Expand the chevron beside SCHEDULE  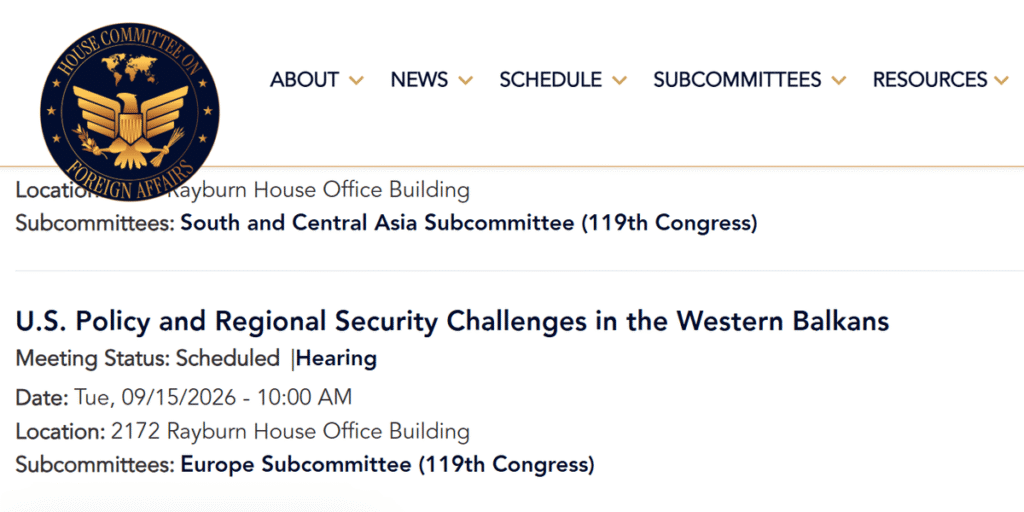coord(619,81)
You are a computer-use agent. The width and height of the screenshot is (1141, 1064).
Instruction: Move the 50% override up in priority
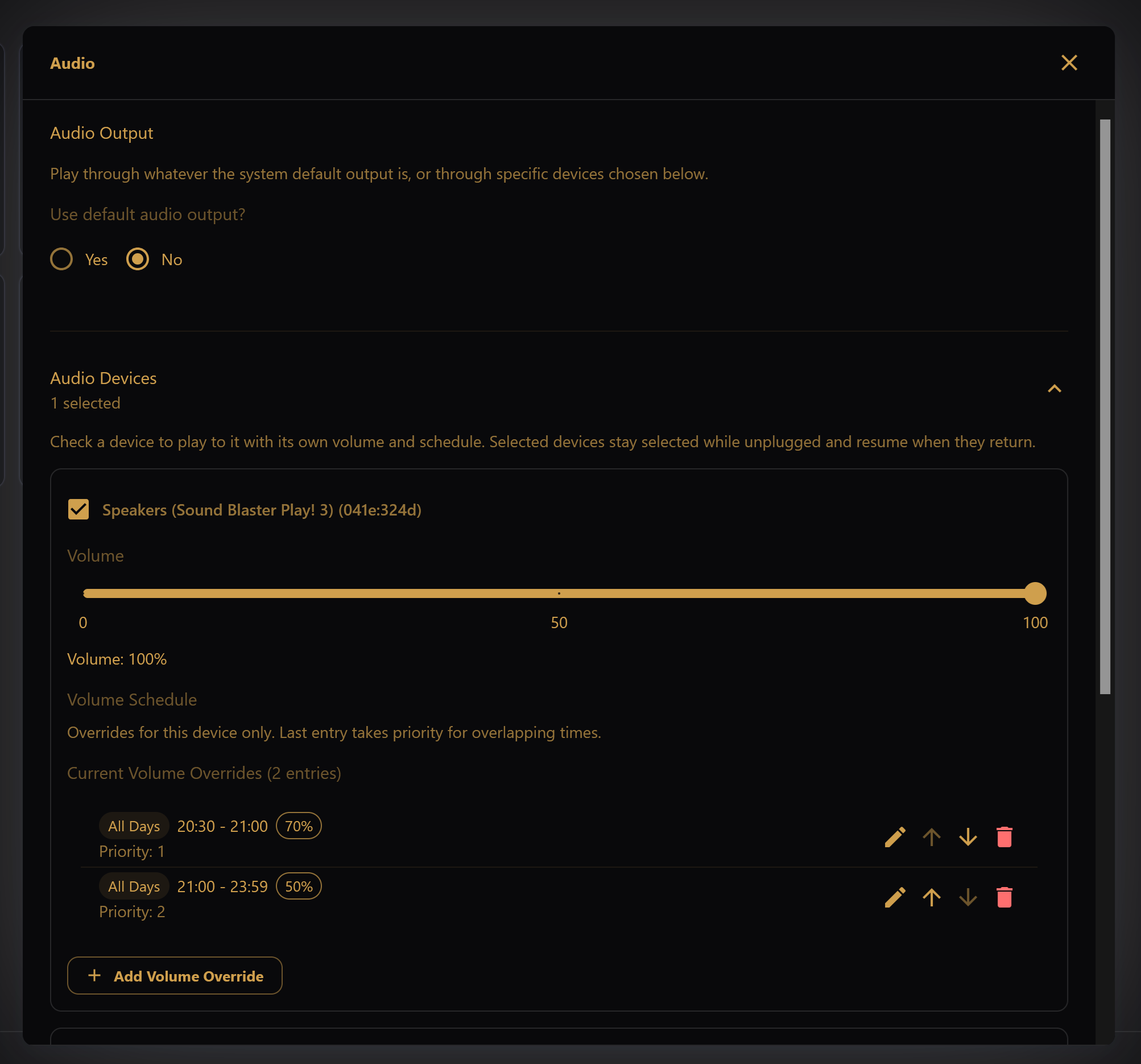[931, 897]
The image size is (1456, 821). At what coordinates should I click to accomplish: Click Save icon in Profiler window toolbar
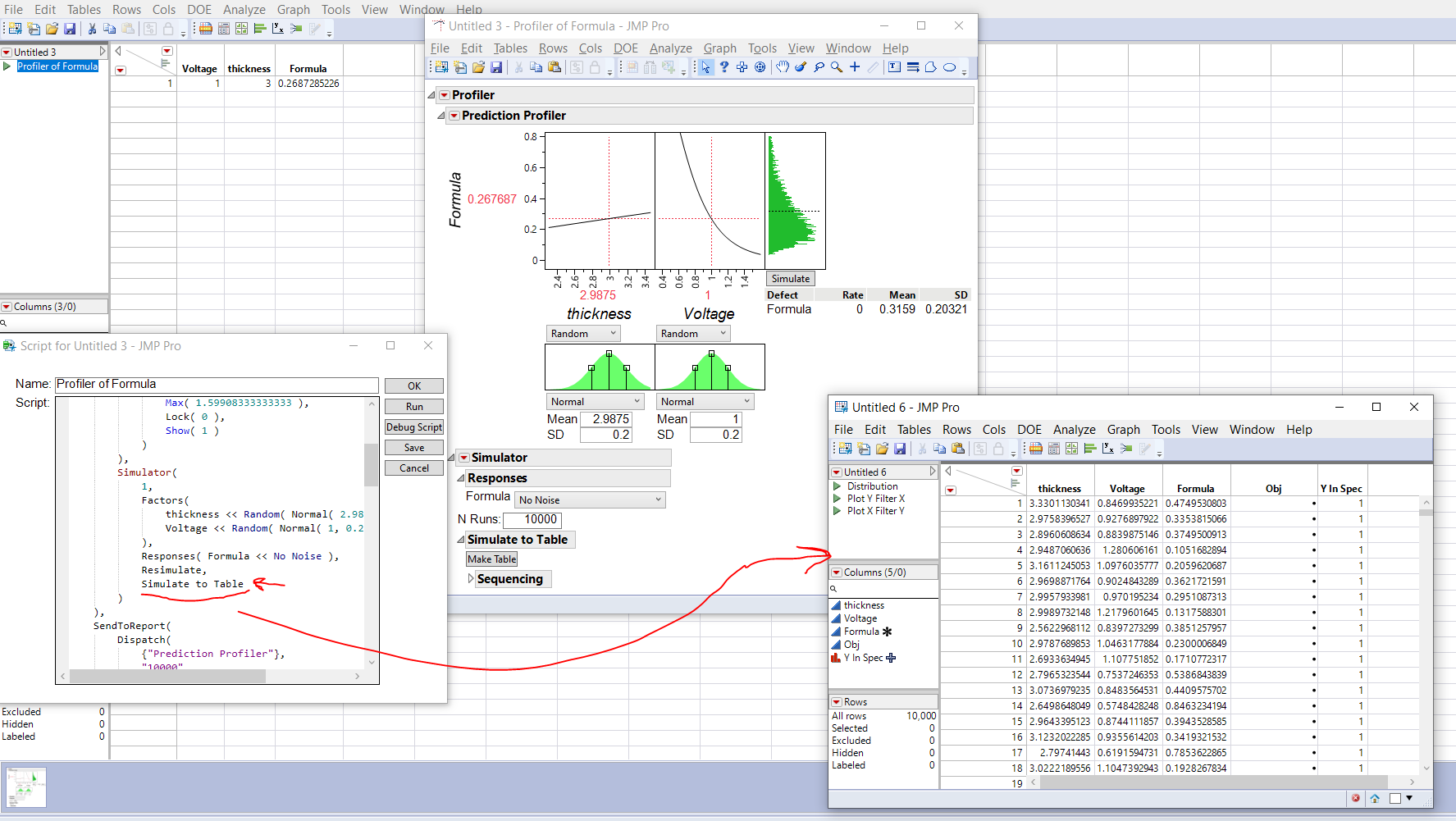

--------------------------------------------------

# [What to work on]
Copy exactly, and only, the lines from the line containing "You are a computer-use" through the final line of the material above, with no pictures.

# [Task answer]
You are a computer-use agent. The width and height of the screenshot is (1141, 1064).
Instruction: Move the 50% override up in priority
[931, 897]
The image size is (1456, 821). At what coordinates should I click to accomplish: Click Save icon in Profiler window toolbar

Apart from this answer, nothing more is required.